We have been talking about lack of enforcement for many, many moons for now. What is the exact problem?
Is it about the lack of enough personal to be running about enforcing the law? Well, it could be true – after all it is not easy to find a policeman when you really need one. Or is it about misguided and wrong targets of the enforcement agencies? I mean they could be letting the small offenders (unfortunately the bulk of the headache) to go and only spent their time and money to catch the big time offenders. Well, it is possible. Or is it due to too much of corruption practices running loose in the system that any effort taken to enforce the law is not effective at the end of the days? We all know the story of the coffee money in Malaysia, don’t we?
Just how many summonses have been issued on motorcyclists who ride without helmets in small housing areas or riding against the flow of traffic? How many summonses have been issued on drivers who use the emergency lanes as their private speeding lanes whilst the rest of the motorists patiently queuing up in the proper lanes? How many fines have been issued on people who throw rubbish on the ground just because the nearest dust-bin is not near them? What about booking developers who flout the safety regulations? What about those who do open burning and care less about the environment?
Ya, enforcement in Malaysia suck big time but it is not too late for improvement as this piece of news rightfully demonstrates:-
In fact, the department director-general himself has caught 93 drivers flouting the law on his way back to Kuala Lumpur on Wednesday after spending the Chinese New Year holidays in his hometown in Kota Baru.
Armed with his camera phone, Datuk Solah Mat Hassan took photographs of drivers overtaking on double lines and using the emergency lanes and road shoulders.
“They will all get the maximum fine of RM300,” he said.
He even trailed two cars driven recklessly all the way to the nearest town before personally issuing summonses on the spot to the drivers.
“One of them was overtaking 10 cars on the double line,” he told a press conference at the department here yesterday.
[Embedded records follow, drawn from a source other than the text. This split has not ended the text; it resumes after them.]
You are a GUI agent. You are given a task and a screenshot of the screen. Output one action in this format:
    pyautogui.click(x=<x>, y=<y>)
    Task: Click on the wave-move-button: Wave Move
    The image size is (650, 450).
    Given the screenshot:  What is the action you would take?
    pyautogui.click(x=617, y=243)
Since the start of Ops Sikap XXI on Feb 8, 200 undercover enforcement officers as well as RTD staff have identified 2,920 vehicles committing various offences.
People like Datuk Solah Mat Hassan should be respected for their no-nonsense stand against the road offenders but how many people in the enforcement agencies are able to do what Datuk Solah Mat Hassan doing? Do we have enough people? Are our enforcement rules and procedures in place for an effective conviction?
Whilst we asks these questions and ponder on how enforcement in Malaysia can be improved for the well being of people who follow the rules and procedures, if the enforcement agencies don’t buck up on their act (change of attitude is not easy) and the people failed to follow the rules, there will still be a cry for quality enforcement in this country.